As described in Example 1, C1 q is bound to porous glass. This matrix is used several times to remove immunoglobulin aggregates. After binding and removal of the immunoglobulin aggregates according to Example 1, the matrix is regenerated with 2 mM NaCl solution in PBS buffer, pH 7.0, and brought into contact again with the already treated immunoglobulin preparation, so that the remaining immunoglobulin aggregates are removed. Table 2 shows the results of two characteristic experiments.

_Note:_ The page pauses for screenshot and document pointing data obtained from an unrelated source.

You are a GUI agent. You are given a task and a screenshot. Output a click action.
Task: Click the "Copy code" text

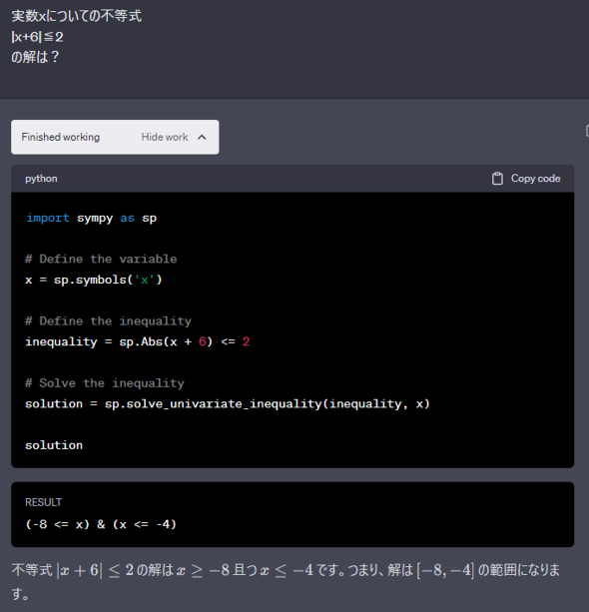point(535,179)
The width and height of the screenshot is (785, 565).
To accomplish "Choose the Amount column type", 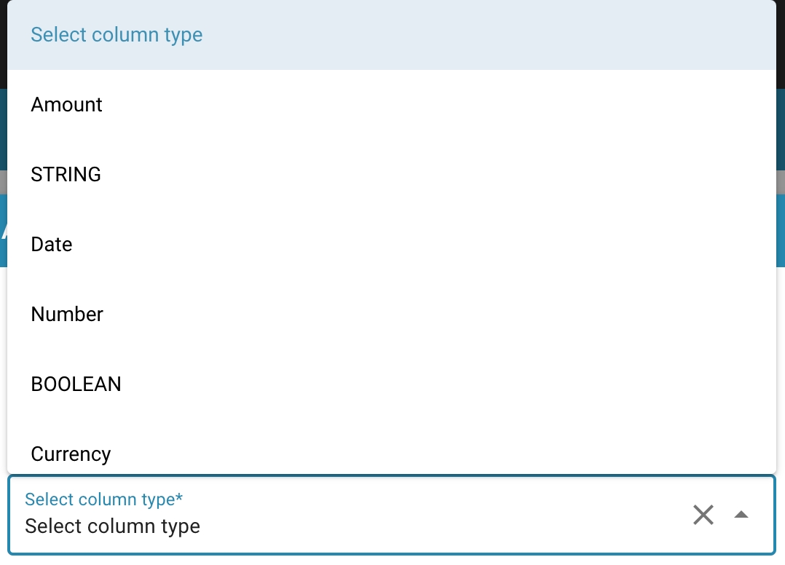I will point(67,105).
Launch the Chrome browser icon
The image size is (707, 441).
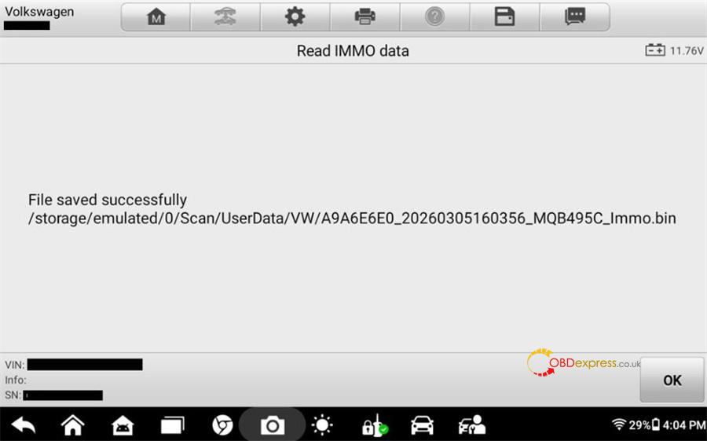tap(222, 425)
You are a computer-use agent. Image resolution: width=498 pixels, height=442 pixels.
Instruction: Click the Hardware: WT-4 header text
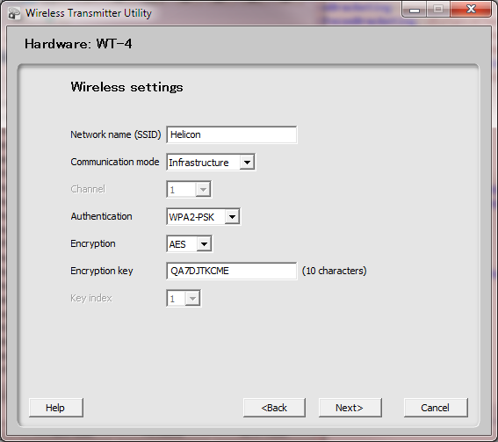pos(78,44)
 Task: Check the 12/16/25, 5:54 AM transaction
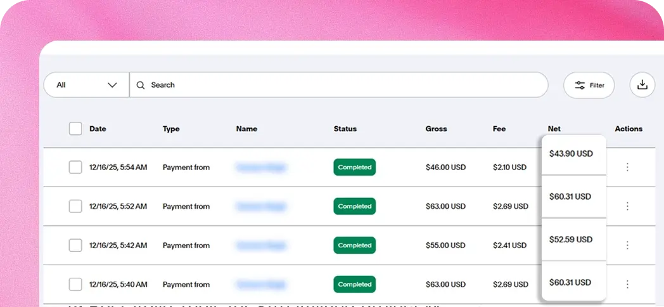[75, 167]
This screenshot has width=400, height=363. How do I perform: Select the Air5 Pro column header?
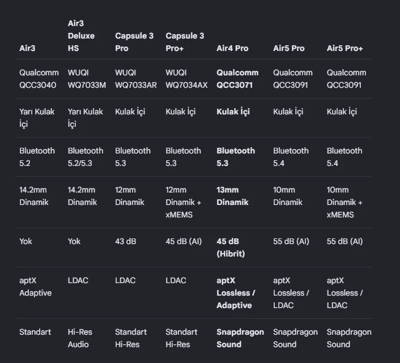click(x=289, y=48)
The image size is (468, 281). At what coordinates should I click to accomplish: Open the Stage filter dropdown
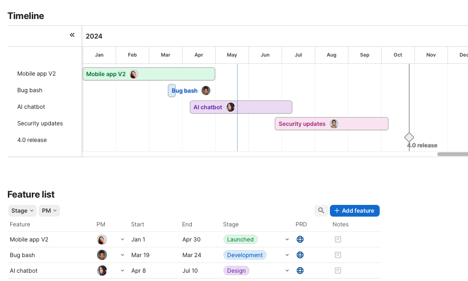22,211
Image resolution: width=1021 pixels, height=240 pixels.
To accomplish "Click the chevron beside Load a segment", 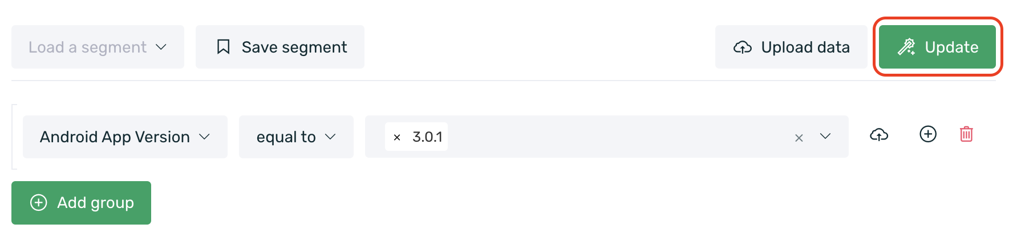I will coord(161,47).
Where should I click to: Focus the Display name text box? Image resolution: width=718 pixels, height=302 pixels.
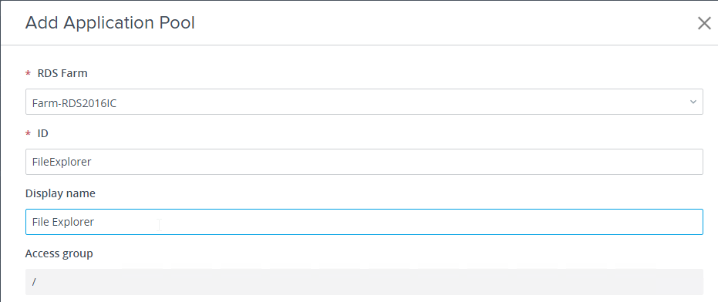pos(364,222)
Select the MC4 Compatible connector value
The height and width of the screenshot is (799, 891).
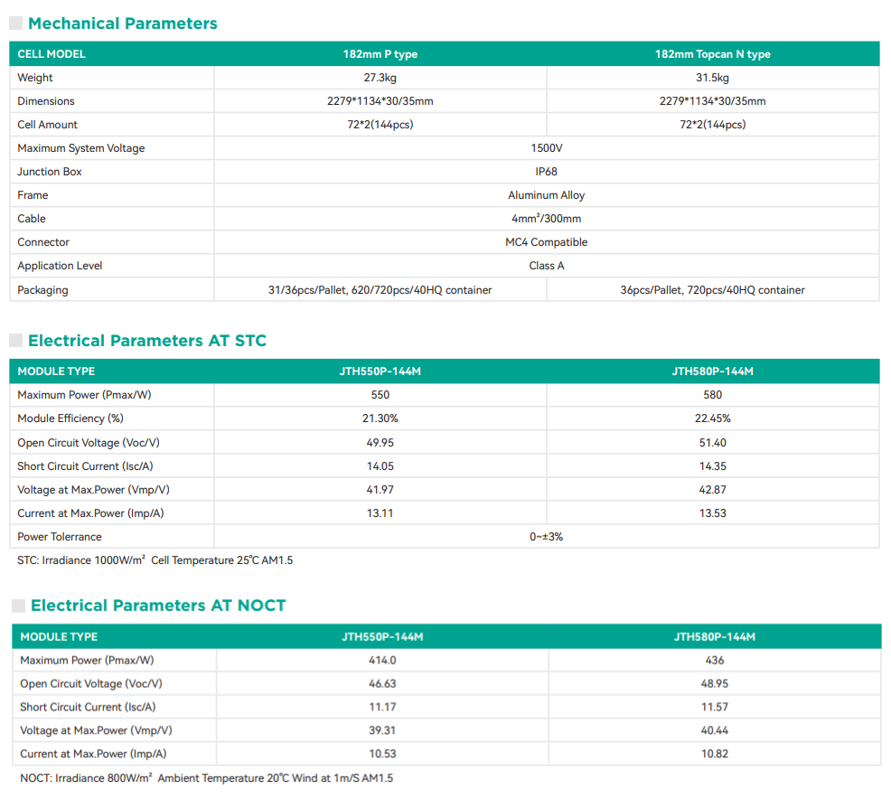tap(546, 242)
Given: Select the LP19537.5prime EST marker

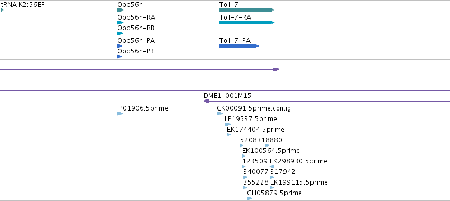Looking at the screenshot, I should click(227, 124).
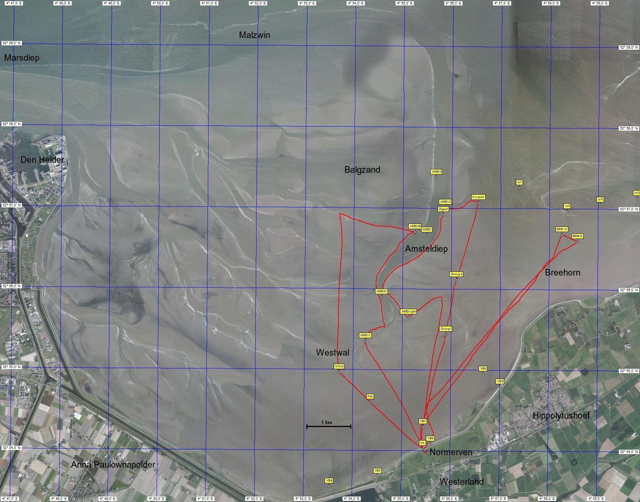Click the 1 km scale bar
Image resolution: width=640 pixels, height=502 pixels.
tap(329, 426)
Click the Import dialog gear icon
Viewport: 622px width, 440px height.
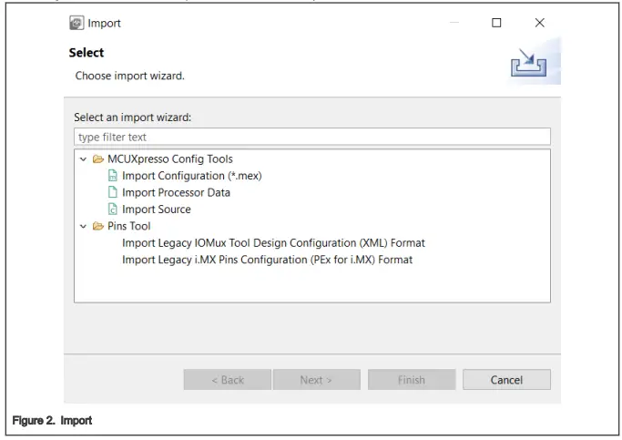pyautogui.click(x=76, y=23)
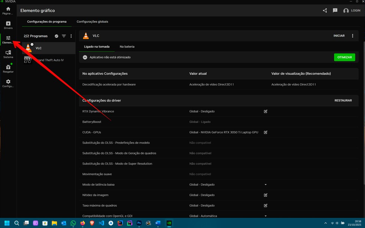Edit the Nitidez da imagem setting
The image size is (365, 228).
point(266,195)
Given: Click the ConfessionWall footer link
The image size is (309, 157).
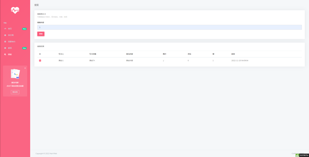Looking at the screenshot, I should click(x=293, y=153).
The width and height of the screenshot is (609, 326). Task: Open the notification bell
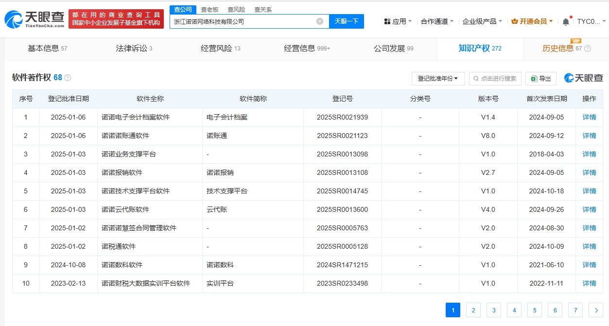point(565,21)
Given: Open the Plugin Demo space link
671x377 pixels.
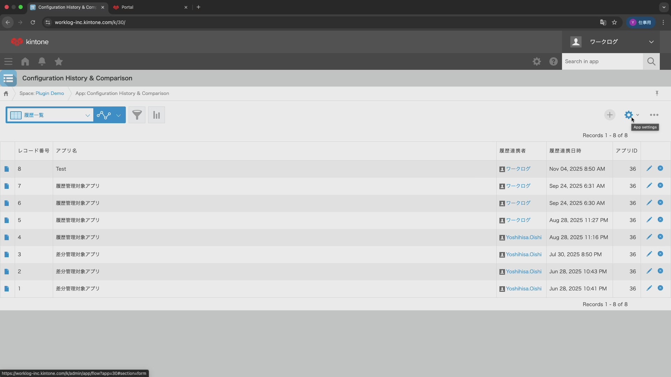Looking at the screenshot, I should (50, 93).

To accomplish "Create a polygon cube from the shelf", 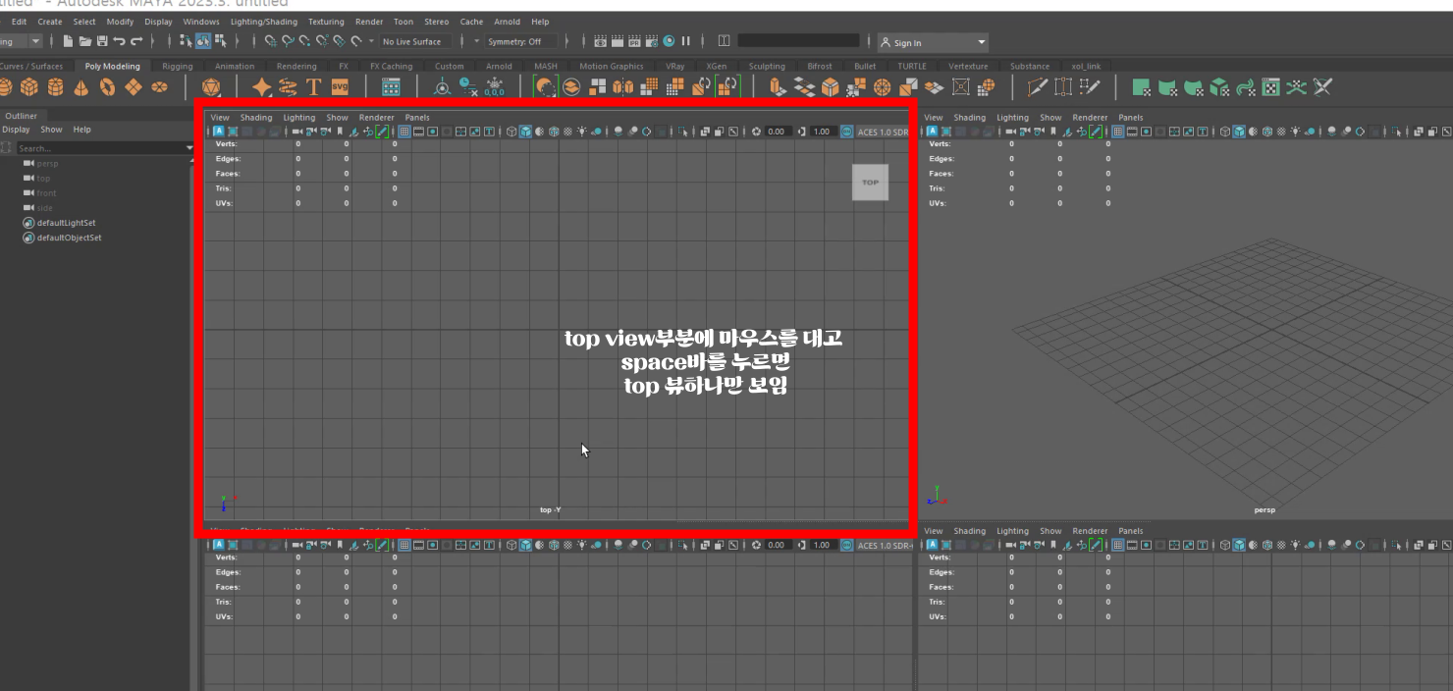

Table 2: Aggregated. IgG (pg / ml) (° / Ό) 860 250 120 860 320 150 100 29 14 100 37 17 Immunoglobulin preparation before treatment after I. Treatment after 2nd treatment

Example 3:

Glass fiber filters are functionalized as described in Example 1, activated and loaded with C1 q. These filters are fitted in suitable filtration systems (Sartorius GmbH, Göttingen, FRG), so that the immunoglobulin preparations to be treated come into contact with the C1 q matrix during the filtration process (eg sterile filtration) and the immunoglobulin aggregates are removed. The regeneration of the loaded with C1 q glass fiber filter is then carried out analogously to Example 1 and 2 with

2m NaCl solution in PBS buffer, pH 7.0.

Table 3 shows a characteristic experiment using the C1 q matrix twice.

Table 3:

Aggregated. IgG (pg / ml)

immunoglobulin preparation

before treatment 520 100

after I. treatment 370 71

after 2nd treatment 200 38

Claims (12)

1. A method for the removal of immunoglobulin aggregates from immunoglobulin preparations on the basis of biospecific interactions on solid phases, characterized in that are used as the solid phase siliceous materials, after previous, known chemical surface modification with silane coupling agents and hetero or homobifunctional reagents or are loaded directly with the protein C1q and that after binding of the immunoglobulin aggregates to the Ciq of the solid Phi. By incubation with the immunoglobulin preparation and separation of the solid phase, regeneration of the solid phase occurs by treatment with non-denaturing media and reuse of the solid phase. 2. A process for the removal of immunoglobulin aggregates from immunoglobulin preparations according to item 1, characterized in that the silicon dioxide-containing materials are molded bodies of glass or glass-like materials. 3. Expired after item 2, characterized in that the shaped bodies are present as balls. 4. The method according to item 2, characterized in that the shaped bodies are present as fibers. 5. The method according to item 3, characterized in that the balls are porous and have a pore size of 0.05-100pm. 6. The method according to item 3, characterized in that the balls have a particle size of 1 to 1000 microns. 7. The method according to item 2-6, characterized in that the shaped bodies are formed by packing, sintering or by using a binder to higher-level structures with defined permeability. 8. The method according to item 4 and 7, characterized in that the parent structures have a predominantly planar expansion such as filters, frits, hollow cylinders. 9. The method according to item 4 and 7, characterized in that the fibers are present as nonwovens or tissue. 10. The method according to item 7, characterized in that the parent structures are mainly column packs. 11. The method according to item 1-10, characterized in that the surface modification of the glass is carried out by silane coupling agent and homo- or heterobifunctional reagents. 12. The method according to item 1-11, characterized in that the non-denaturing media are buffered solutions of high quality.